:: WRITTEN PROBLEM ::
Extract each line of the material that contains the word "should".

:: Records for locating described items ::
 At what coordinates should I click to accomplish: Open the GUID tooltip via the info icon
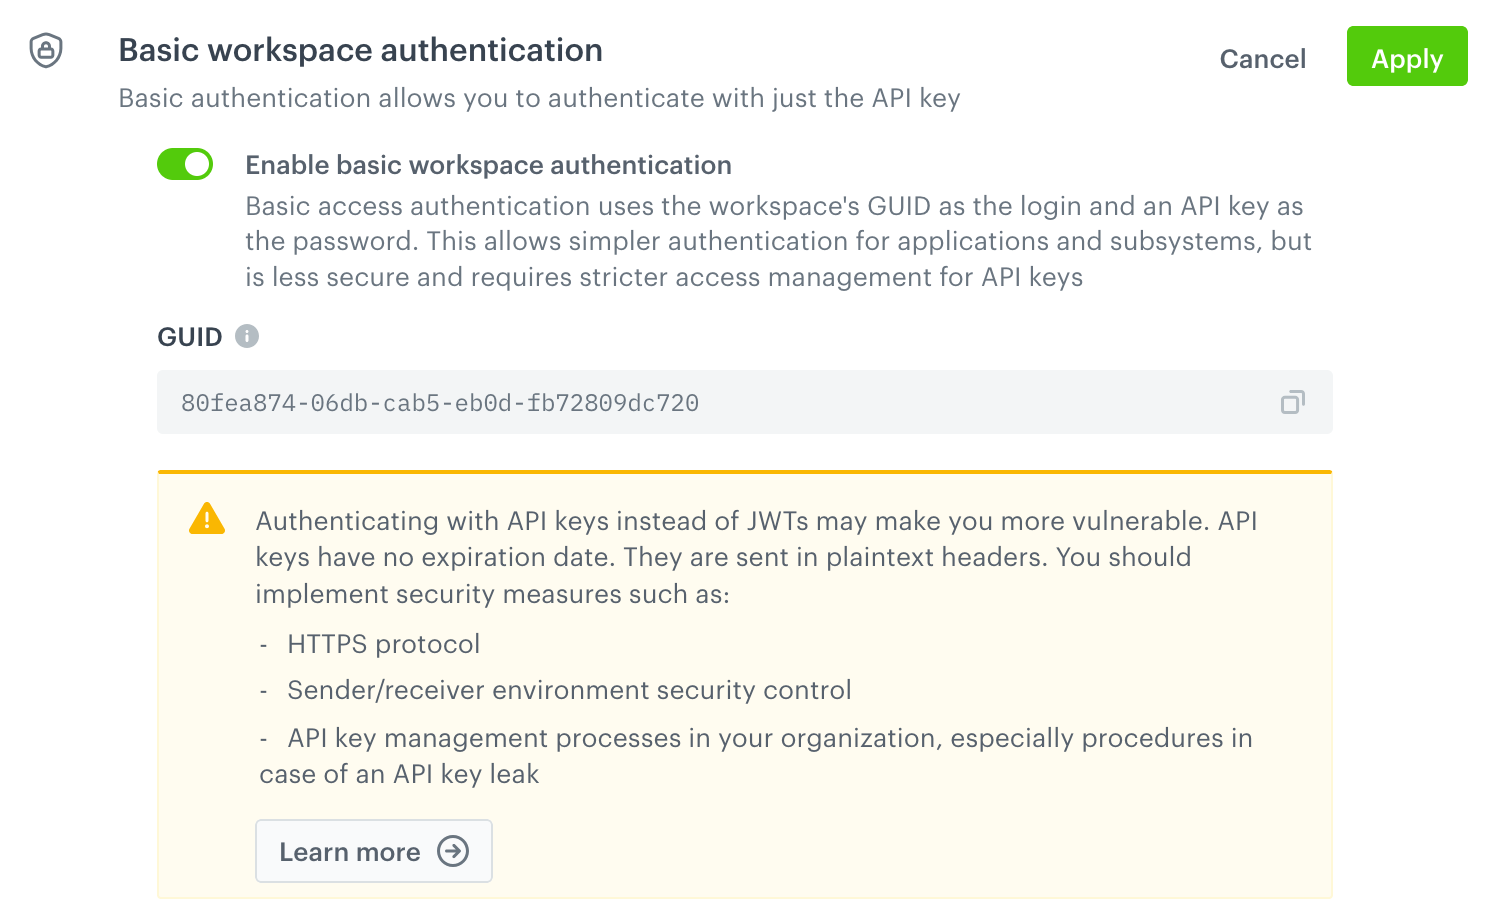246,336
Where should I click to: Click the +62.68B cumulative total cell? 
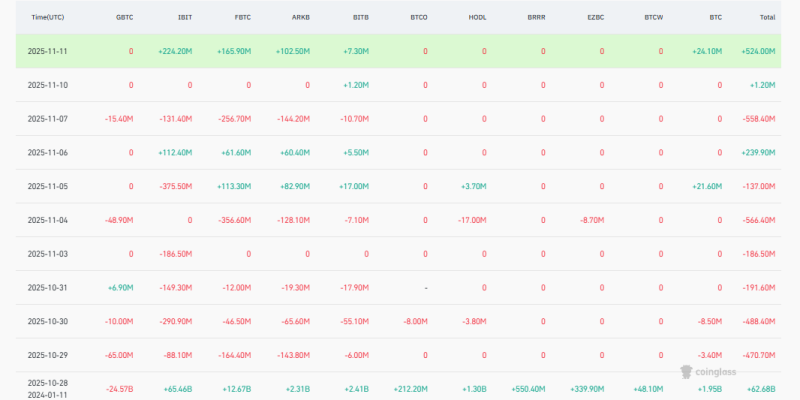[759, 389]
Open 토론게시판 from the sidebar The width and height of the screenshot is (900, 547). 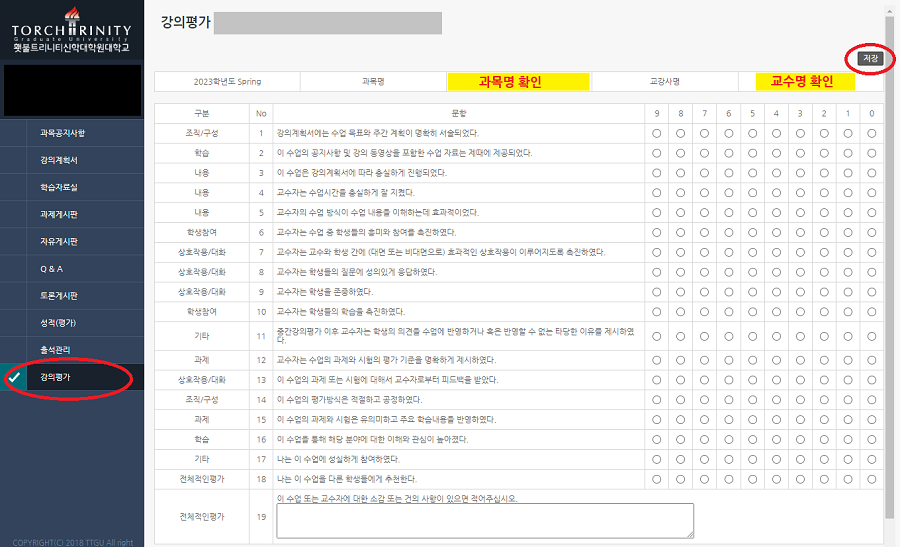(x=59, y=296)
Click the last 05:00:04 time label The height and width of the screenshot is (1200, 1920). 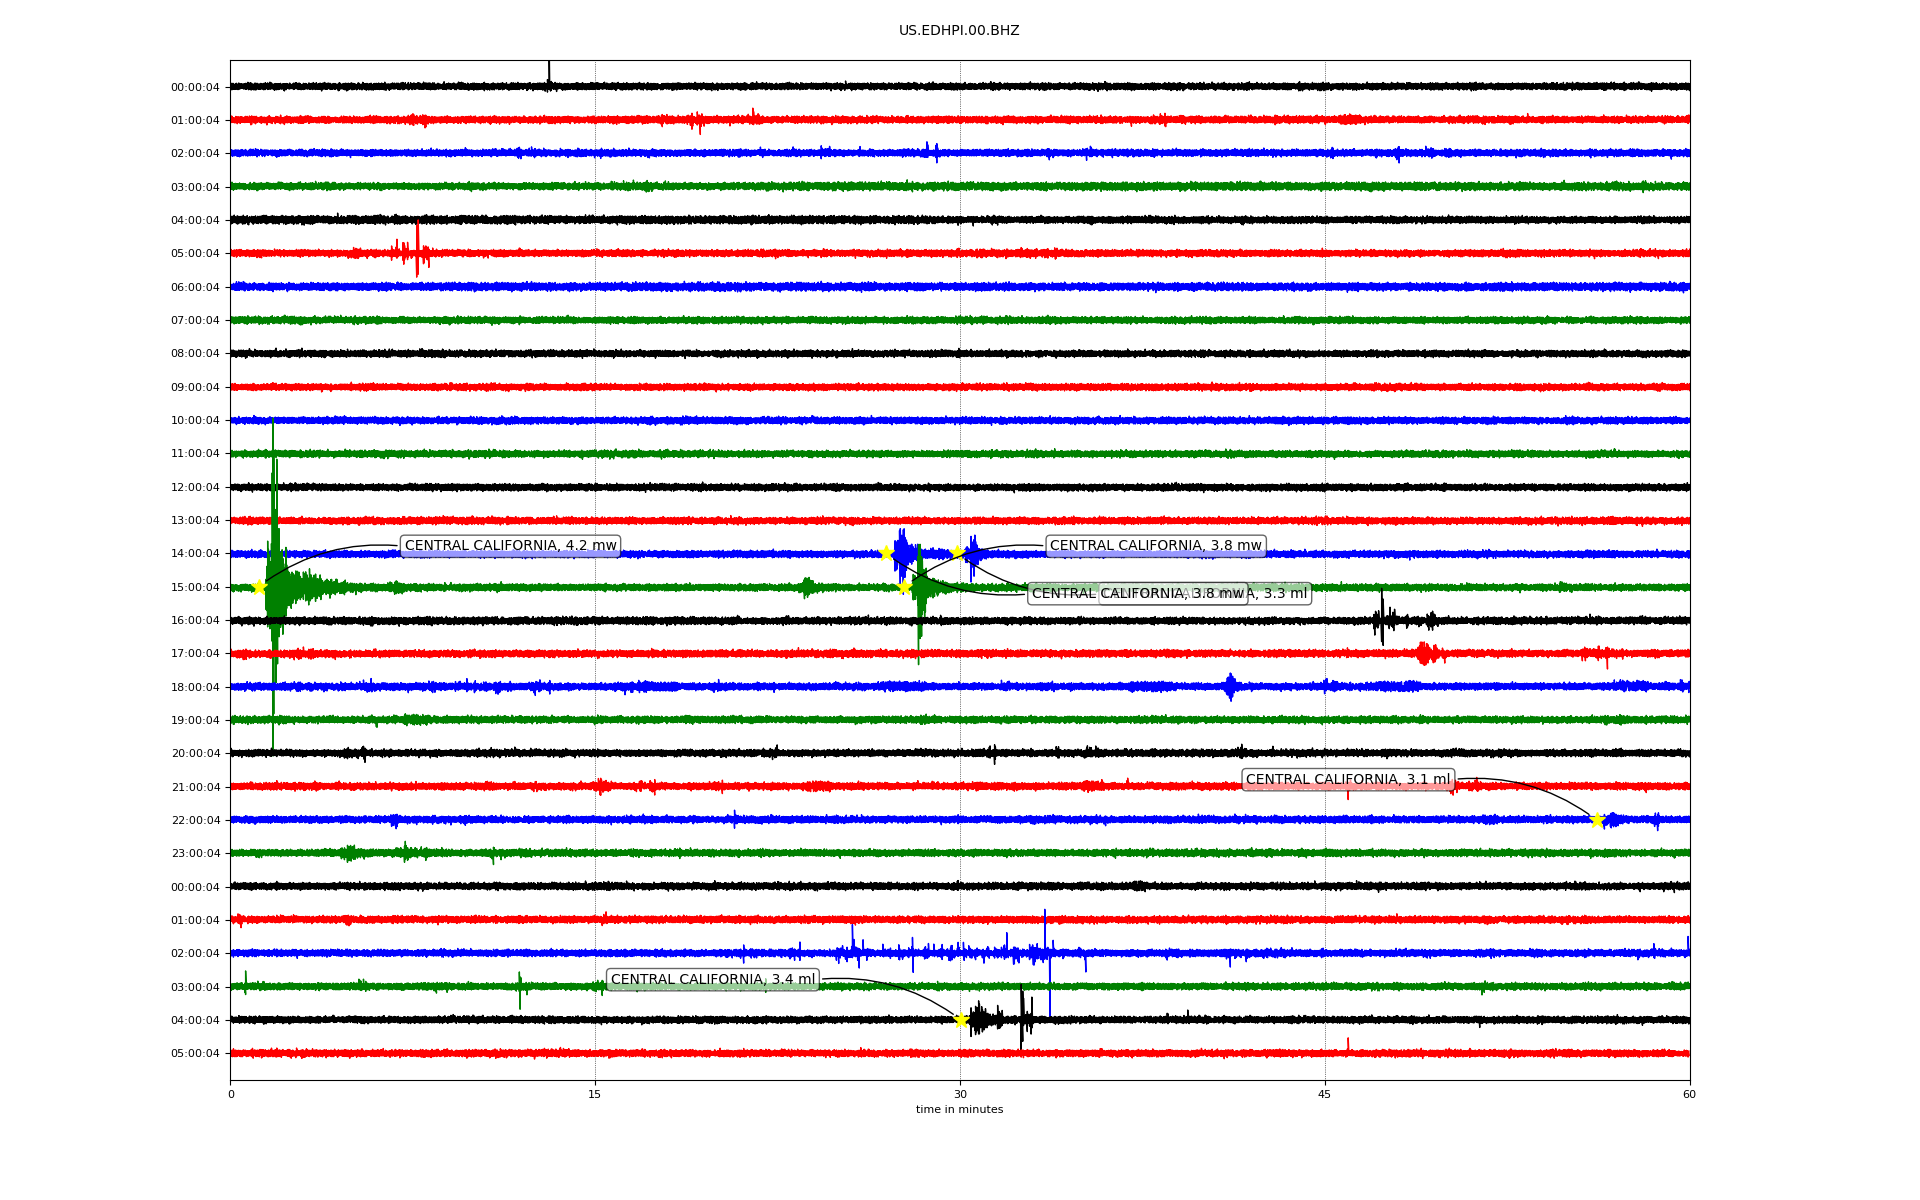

:: FINISHED TASK ::
 At what coordinates should I click to accomplish: Open the GUID tooltip via the info icon
Where should I click to: Click the +62.68B cumulative total cell? 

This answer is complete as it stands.